▸ **TASK TO COMPLETE**
Starting at the line that contains "This screenshot has height=293, width=490." in the listing below, write out every line word for word until you have written the line that contains "Where should I".

▸ **RECORDS SUPPLIED**
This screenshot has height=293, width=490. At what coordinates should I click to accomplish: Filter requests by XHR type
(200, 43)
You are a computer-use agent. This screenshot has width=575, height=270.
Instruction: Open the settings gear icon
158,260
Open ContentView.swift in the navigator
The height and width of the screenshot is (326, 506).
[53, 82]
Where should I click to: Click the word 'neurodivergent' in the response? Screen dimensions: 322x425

---

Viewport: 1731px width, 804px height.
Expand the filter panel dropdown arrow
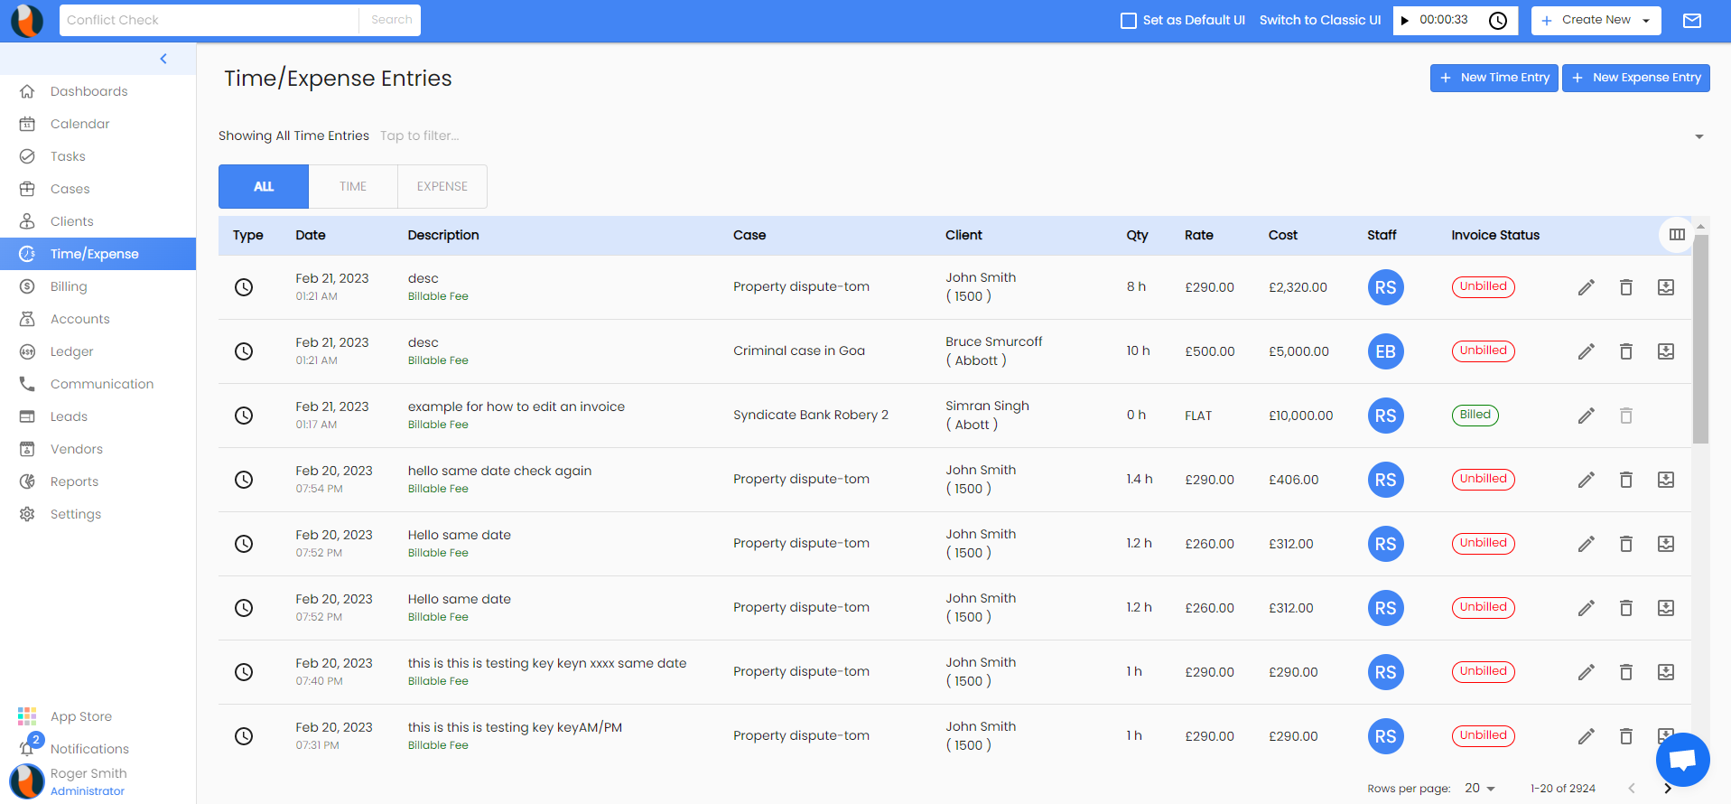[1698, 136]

▸ **OUTPUT OF THE TASK**
This screenshot has height=293, width=490. At what coordinates should I click to accomplish: Filter requests by XHR type
(200, 43)
You are a computer-use agent. This screenshot has width=575, height=270.
Instruction: Open the settings gear icon
158,260
Open ContentView.swift in the navigator
The height and width of the screenshot is (326, 506).
[53, 82]
Where should I click to: Click the word 'neurodivergent' in the response? Screen dimensions: 322x425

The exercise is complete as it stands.